Selon Viles Alizar, membre de la Coalition Nationale pour les Droits des Haïtiens, la politisation de la question vient du fait que parmi les onze personnes appréhendées quatre heures après les incidents, seuls les deux journalistes ont été libérés. « Les journalistes ont été libérés parce que la presse a une influence sur le pouvoir, les pauvres paysans croupissent encore en prison », a-t-il déclaré.

Il a encore indiqué que l'état de santé de ces personnes se détériorait de jour en jour parce qu'elles n'avaient pas accès à des soins, encore moins à leurs juges naturels. Enfin, les avocats de Port-au-Prince ne peuvent pas intervenir dans leur cas parce que l'affaire ne relève pas de la compétence de leur juridiction.

En ce sens, les responsables de la NCHR demandent la dépolitisation du dossier de Guacimal, la libération des personnes détenues arbitrairement au pénitencier national, l'identification et l'arrestation des assassins des deux personnes tuées lors des affrontements, ainsi que des agresseurs des six autres hommes blessés.
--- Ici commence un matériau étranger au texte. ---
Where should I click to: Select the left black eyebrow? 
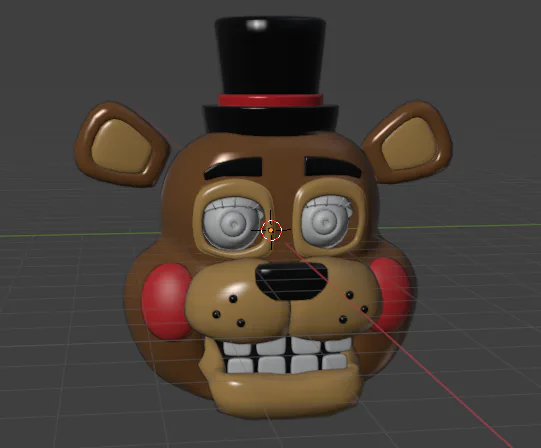point(234,167)
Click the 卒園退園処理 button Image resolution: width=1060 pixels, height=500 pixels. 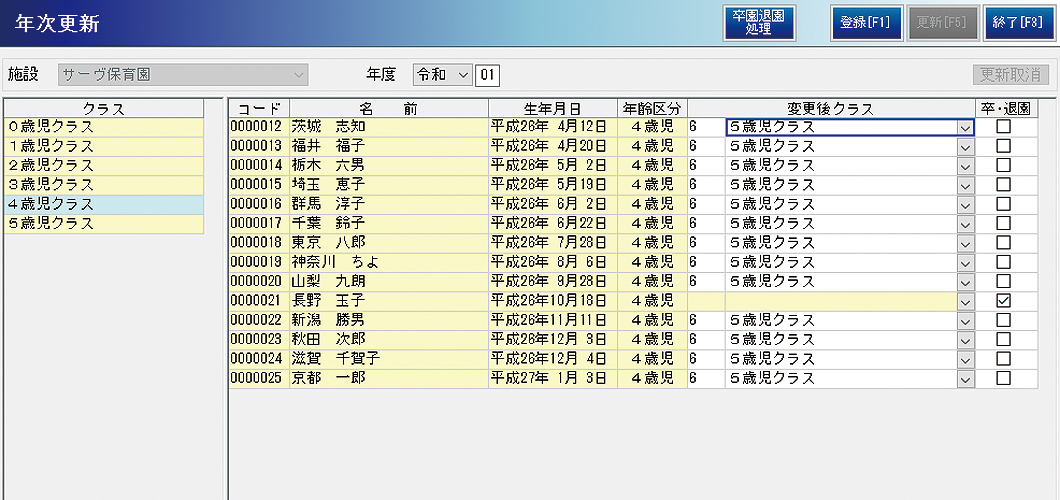tap(759, 23)
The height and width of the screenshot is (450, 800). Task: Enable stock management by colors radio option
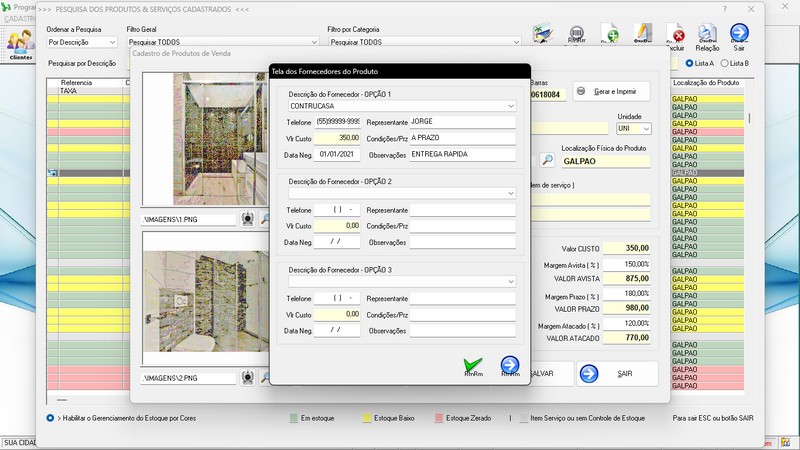(50, 417)
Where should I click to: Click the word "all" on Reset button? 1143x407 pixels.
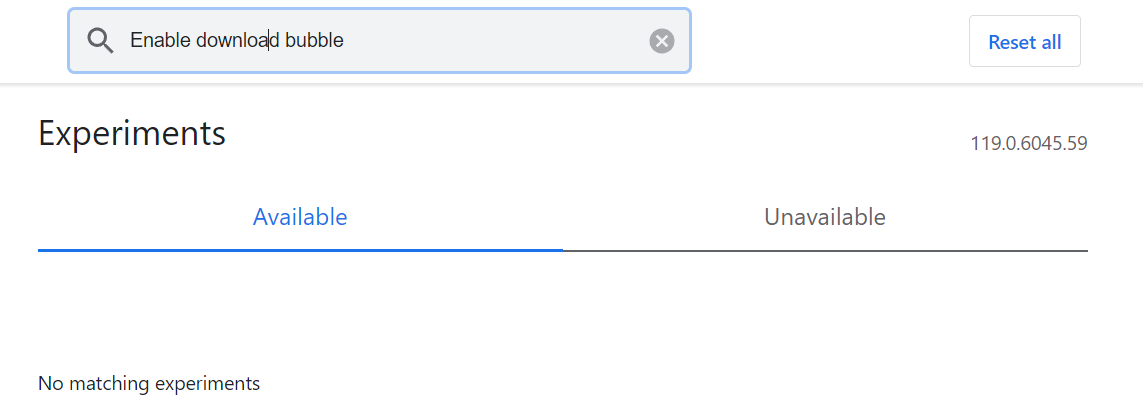pyautogui.click(x=1051, y=42)
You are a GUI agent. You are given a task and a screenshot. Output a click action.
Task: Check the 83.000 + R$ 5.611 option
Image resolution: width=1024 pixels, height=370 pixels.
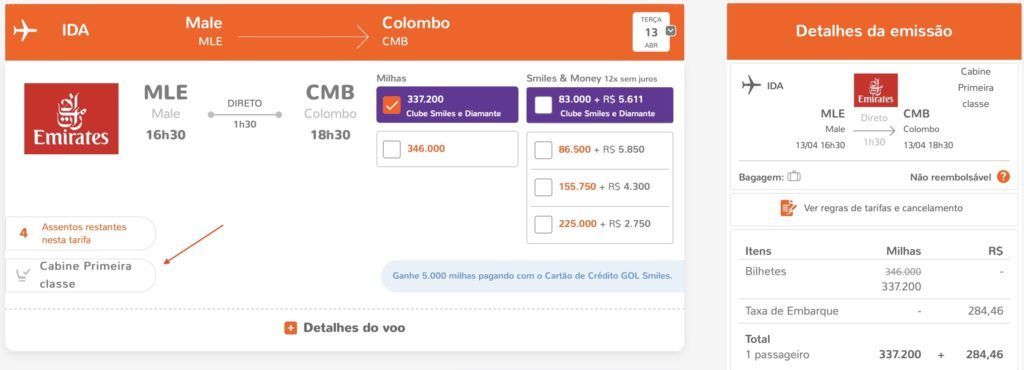coord(543,105)
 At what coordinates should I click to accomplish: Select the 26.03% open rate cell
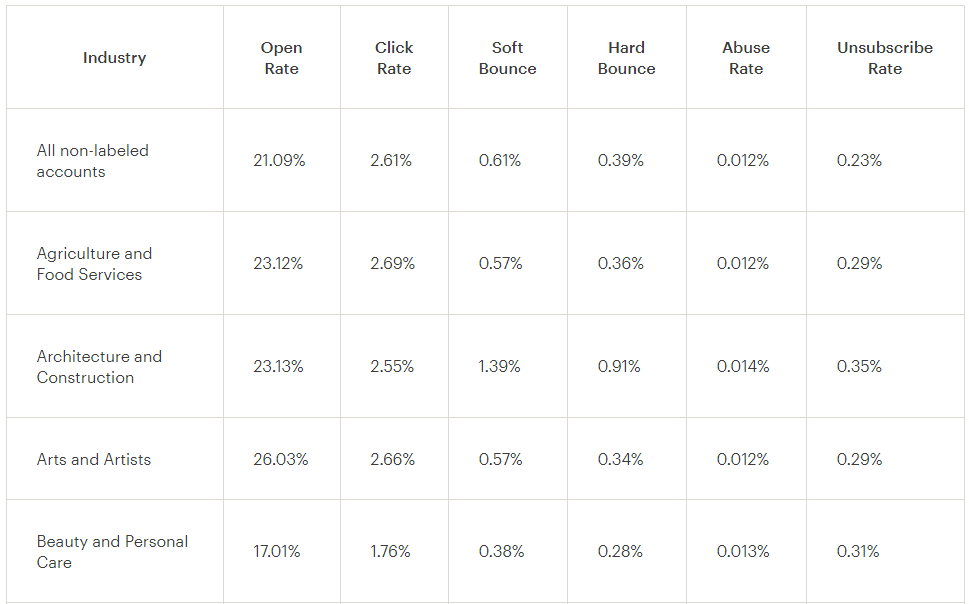(281, 460)
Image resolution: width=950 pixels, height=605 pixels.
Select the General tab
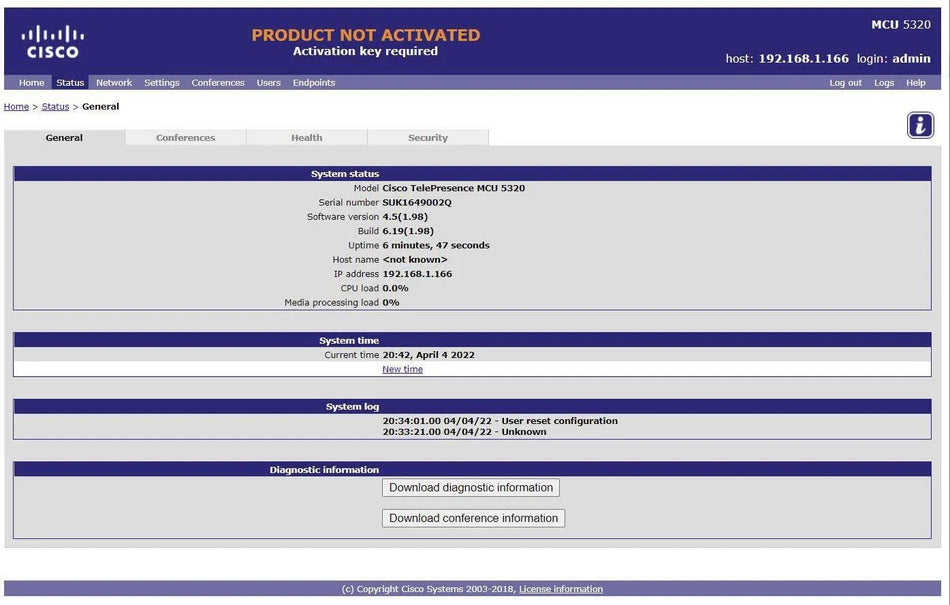(64, 137)
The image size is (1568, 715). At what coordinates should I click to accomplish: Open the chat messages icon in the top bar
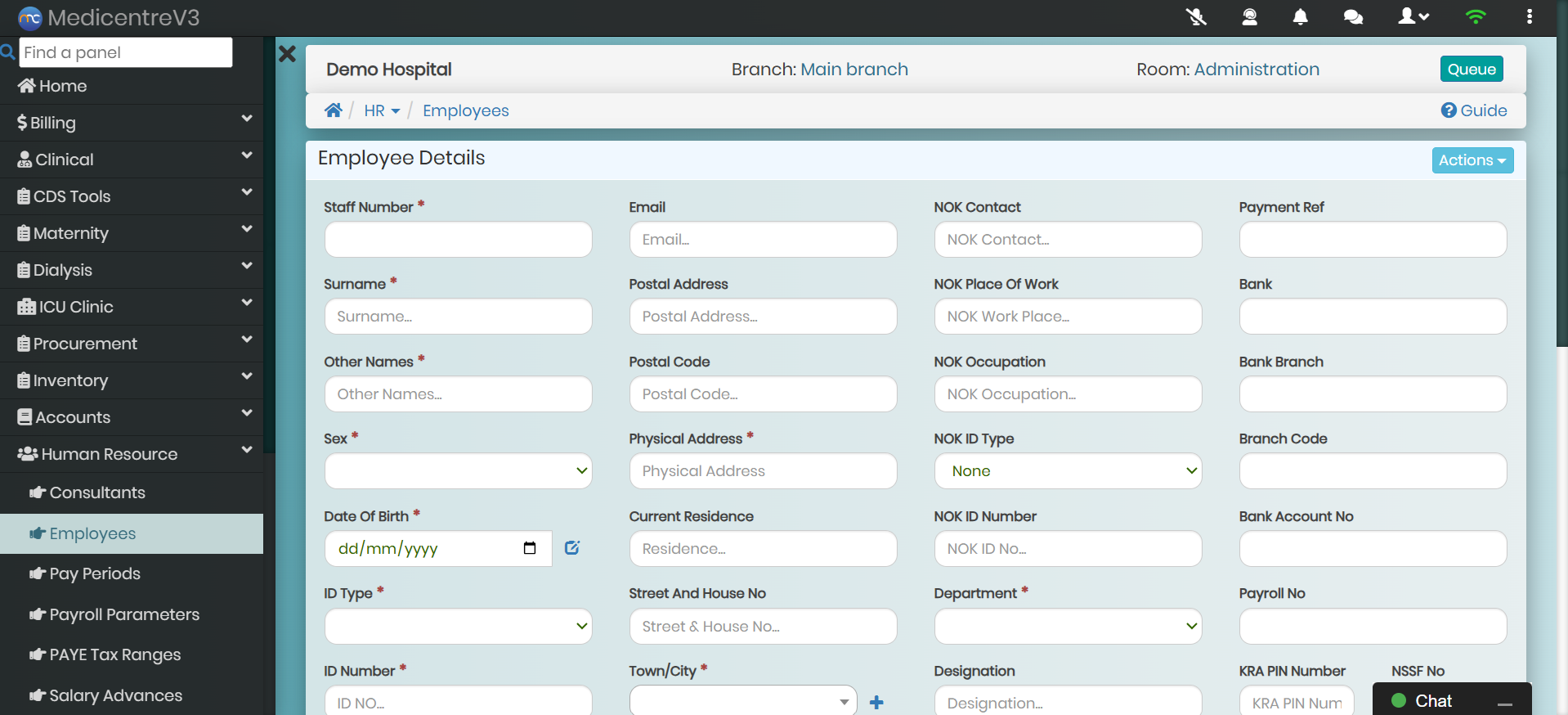[1353, 17]
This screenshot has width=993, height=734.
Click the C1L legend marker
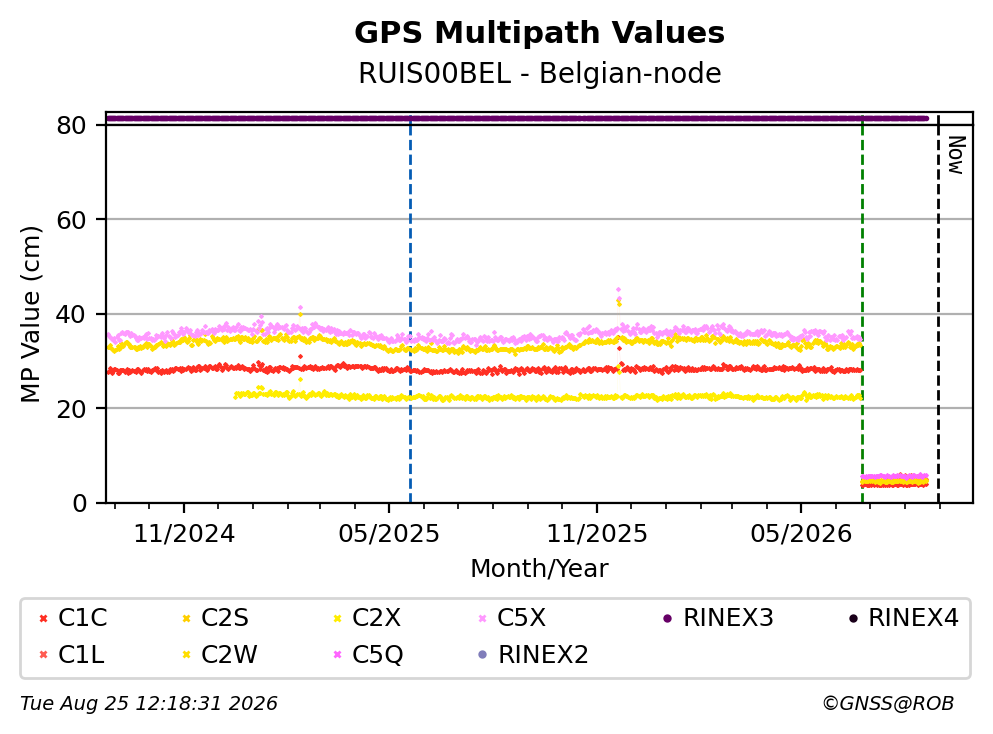43,655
La NCHR exige également la reprise des négociations entre la direction de l'usine de Guacimal et les paysans, sous les auspices du Ministère des Affaires Sociales, un plus grand engagement de l'état dans l'établissement de structures de bases par la construction d'établissements scolaires, de routes, de dispensaires, etc., afin de diminuer les causes de tension entre la population et les responsables de l'usine dans la zone de Guacimal.